Cricket: 'Fan' with no cricket experience gets top job

John Howard's only credentials are that he is a cricket fan. Photo / Mark Mitchell
John Howard's only credentials are that he is a cricket fan. Photo / Mark Mitchell

Think back to the rugby World Cup final of 2003 in Sydney.

England beat the hosts courtesy of Jonny Wilkinson's late dropped goal.

Remember the medal presentation and the churlish attitude of the bloke handing out the gongs?

Some of the English players at the finest moment of their careers had medallions tossed at them with a distinct lack of respect.

Nice job John Howard, former Prime Minister of Australia, and the man poised to take the highest seat in cricket having been nominated jointly by Cricket Australia and New Zealand Cricket.

Howard was nominated ahead of past NZC chairman and prominent businessman Sir John Anderson. He will - assuming his nomination is approved by the International Cricket Council in June - become deputy president for two years, and in 2012 will replace India's Sharad Pawar as president.

Under the ICC rotation policy, it was Australia and New Zealand's turn to find a president.

This is not a bleat that a New Zealander did not get the gig, more wonderment that someone with absolutely no cricket experience did.

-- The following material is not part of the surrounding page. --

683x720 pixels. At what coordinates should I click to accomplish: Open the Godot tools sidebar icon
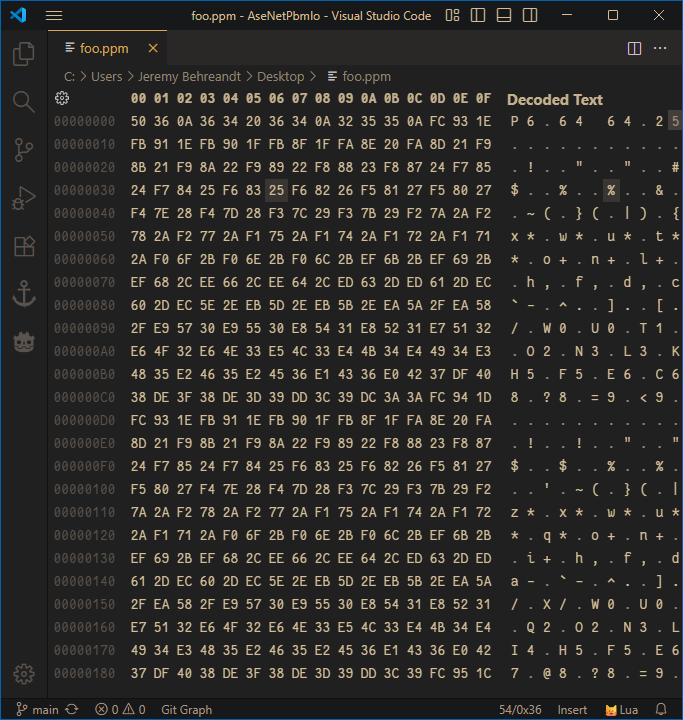tap(24, 341)
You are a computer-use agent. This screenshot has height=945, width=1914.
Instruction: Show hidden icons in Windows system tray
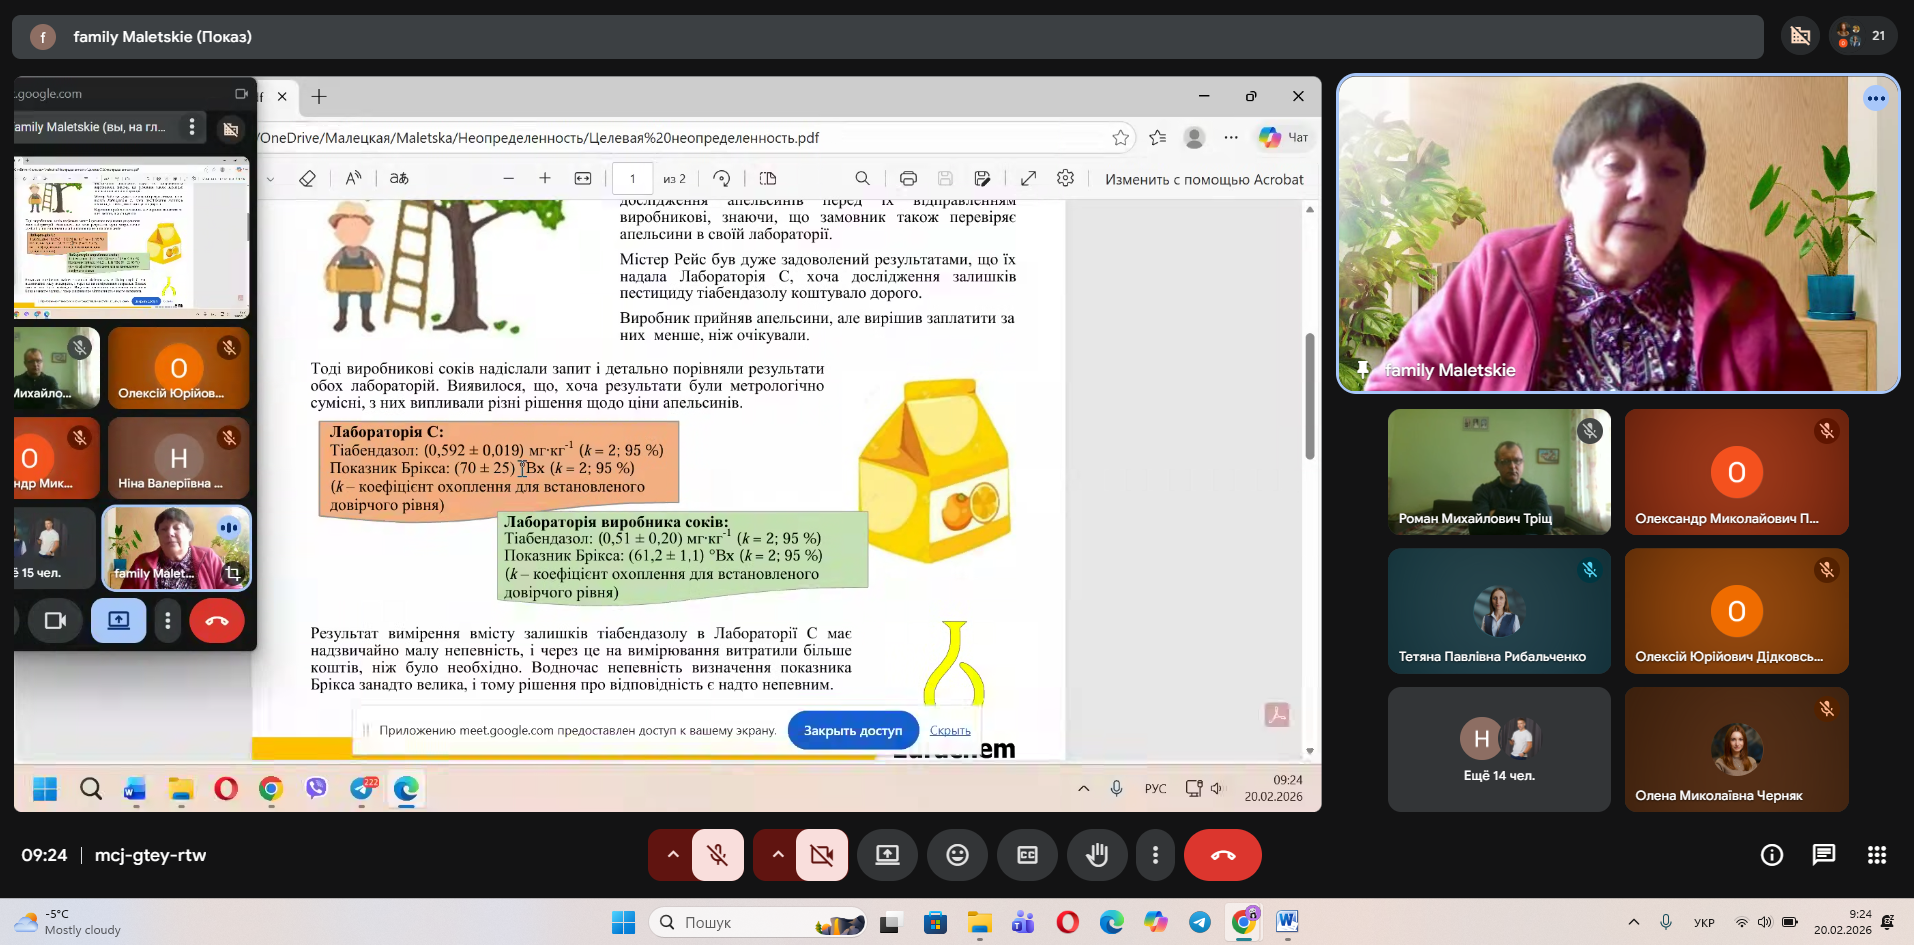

How could CA not find someone more suited to the job than a politician?

The die was effectively cast when CA and NZC could not agree on a nomination, so formed a panel of two representatives apiece, chaired by Australian businessman Sir Rod Eddington. You do the maths.

The nomination was expected to have been made weeks ago but there was a significant gap between two viewpoints.

Yesterday's joint statement from CA chairman Jack Clarke and NZC counterpart Alan Isaac talked of "an exhaustive process ... an extremely difficult decision".

Howard's name came up because CA couldn't find a suitable candidate from within its cricket ranks. His only link with the game is as a fan, or a "cricket tragic" as he is wont to call himself.

But he likes watching cricket, which is nice, and he'll get plenty of opportunities for that.

What happened behind closed doors? Australian heavying? Sweeteners for NZC in whatever shape? Or was it simply that there was no way three Australians were going to allow someone from this side of the drink to ascend to the presidency ahead of one of their own, no matter his credentials.

What would the world game make of one of its powerhouses being unable to find anyone capable of doing the job? Try finding an Australian involved in the game who genuinely thinks Howard is best man for the job. It's not as easy as you might imagine.